CONSIGNE: Dans l'extrait de grammaire ci-dessous, recopiez à l'identique tout le passage qui va de « Pons de Capdueil: So » jusqu'à « que vas cherchant? ».

EXTRAIT DU DOCUMENT:
::::
Présent. Tan com los cavals podon IR. (1) Roman de Jaufre.
Indicatif.
Présent singulier. vau p. 113. vauc p. 124, je vais
vas tu vas
Sai est intratz; que vas queren? (2) Roman de Jaufre.
va 177. vai 164 il va
Pluriel. van 124, 208 ils vont
Futur singulier. irai 172. j' irai
Qui que reman, ieu IRAI volentos. (3)
Pons de Capdueil: So qu' hom.
iras tu iras
Tu t' en IRAS al leopart. (4) Bertrand de Born: Pois als baros.
ira il ira
Que ja non IRA ses batailla. (5)
Pluriel. irem 194 nous irons
iretz vous irez
“Vos iretz aissi col senhor Papa.” (6) Philomena, fol. 8.
(1) Tant comme les chevaux peuvent aller.
(2) Ici es entré; que vas cherchant?
(3) Qui qui reste, j' irai voulant.
(4) Tu t' en iras au léopard.
::::
Données de coordonnées des éléments
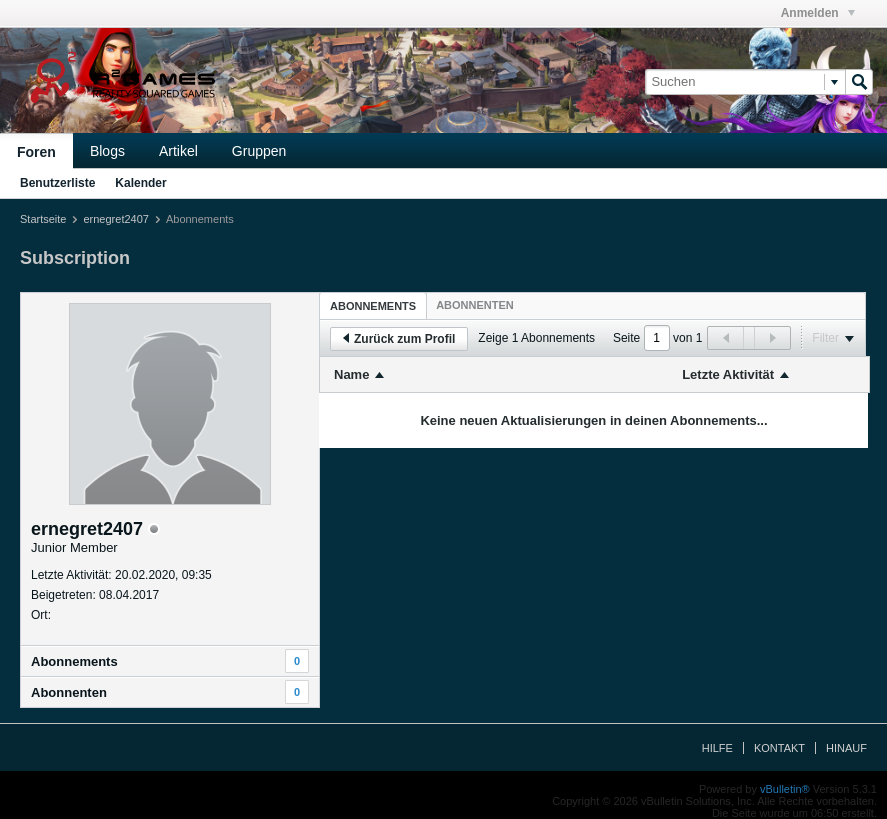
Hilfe (717, 748)
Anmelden (818, 13)
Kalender (140, 183)
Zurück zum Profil (399, 339)
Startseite (43, 219)
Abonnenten (69, 692)
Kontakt (779, 748)
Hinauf (846, 748)
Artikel (178, 151)
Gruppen (259, 151)
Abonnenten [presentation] (475, 305)
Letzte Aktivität (728, 374)
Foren (36, 152)
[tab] (373, 305)
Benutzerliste (57, 183)
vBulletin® (785, 789)
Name (351, 374)
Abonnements (74, 661)
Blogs (107, 151)
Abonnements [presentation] (373, 306)
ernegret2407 (115, 219)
::::
RÉPONSE:
Pons de Capdueil: So qu' hom.
iras tu iras
Tu t' en IRAS al leopart. (4) Bertrand de Born: Pois als baros.
ira il ira
Que ja non IRA ses batailla. (5)
Pluriel. irem 194 nous irons
iretz vous irez
“Vos iretz aissi col senhor Papa.” (6) Philomena, fol. 8.
(1) Tant comme les chevaux peuvent aller.
(2) Ici es entré; que vas cherchant?